TSA absentee rate still high, but down from Sunday’s peak
TSA officials say the number of airport screeners calling in sick during the government shutdown has ticked lower since Sunday. The Transportation Security Administration says 6.1 percent of screeners missed work Tuesday, nearly double the normal rate but down from 7.7 percent on Sunday. A spokesman says all TSA screeners got relief this week in the form of $500 bonuses for their work over the Christmas and New Year’s holidays, and some got paid for one day’s work at the start of the shutdown.
Cohen says he rigged online polls for Trump in 2014, 2015
NEW YORK (AP) — President Donald Trump’s estranged former lawyer is acknowledging that he paid a technology company to rig Trump’s standing in online polls in 2014 and 2015. Michael Cohen tweeted Thursday that “what I did was at the direction of and for the sole benefit of” Trump. The president’s current lawyer, Rudolph Giuliani says the Trump “had no knowledge” of any effort to manipulate polling data. He called Cohen a liar.
Microsoft pledges $500M to tackle Seattle housing crisis
SEATTLE (AP) — Microsoft says it will devote $500 million to address a problem its own success helped create: the severe need for affordable housing in the Seattle area. As the tech industry Microsoft brought to the region has boomed with the expansion of Amazon and other companies, the cost of housing has soared. The money will provide market-rate or below-market-rate loans to developers who want to build affordable housing.
Morgan Stanley 4Q profit, revenue hit by volatile markets
NEW YORK (AP) — Morgan Stanley says fourth-quarter profit totaled $1.53 billion, more than double from the year-ago quarter. Earnings, adjusted for pretax gains and to account for discontinued operations, came to 73 cents per share. The results missed Wall Street expectations.

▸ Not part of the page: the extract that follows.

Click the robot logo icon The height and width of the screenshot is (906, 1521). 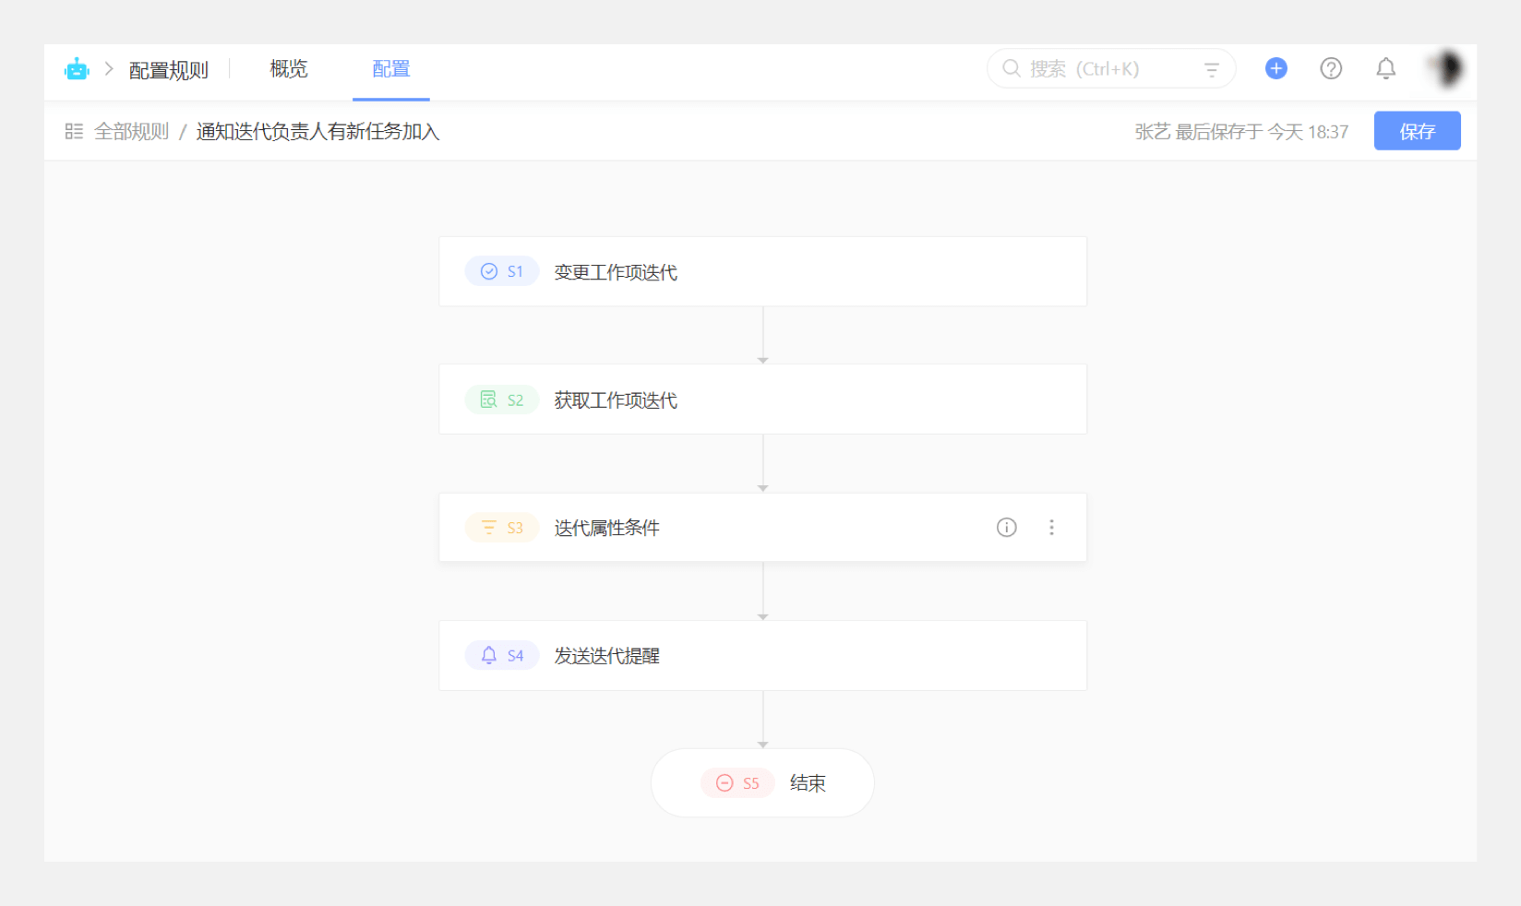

Ex-CBS CEO Les Moonves to challenge severance denial
NEW YORK (AP) — CBS says former CEO Les Moonves is fighting the media network’s decision to deny him a $120 million severance package. CBS said in a new filing with the Securities Exchange Commission on Wednesday that Moonves has demanded binding arbitration proceedings to challenge the decision. CBS denied Moonves the payment after the board of directors determined he was fired “with cause” over sexual misconduct allegations.
Stocks climb on report US may pare back tariffs on China
NEW YORK (AP) — US stocks finish with solid gains as investors hope the US might cut back its tariffs on imports from China. The Wall Street Journal said US officials are considering eliminating or reducing the taxes announced last year to convince China to make economic reforms. Technology, industrial and health care stocks rise. Investment bank Morgan Stanley and Signet Jewelers both slumped.
The S&P 500 index rose 19.86 points, or 0.8 percent, to 2,635.96. The Dow Jones Industrial Average finished with a gain of 162.94 points, or 0.7 percent, at 24,370.10. The Nasdaq composite added 49.77 points, or 0.7 percent, to 7,084.46. The Russell 2000 index of smaller-company stocks climbed 12.55 points, or 0.9 percent, to 1,467.25.
Benchmark U.S. crude oil fell 0.5 percent to $52.07 a barrel in New York, while Brent crude, the international standard, gave up 0.2 percent to $61.18 a barrel in London. Wholesale gasoline rose 1 percent to $1.43 a gallon and natural gas added 0.9 percent to $3.41 per 1,000 cubic feet. Heating oil slid 0.5 percent to $1.88 a gallon.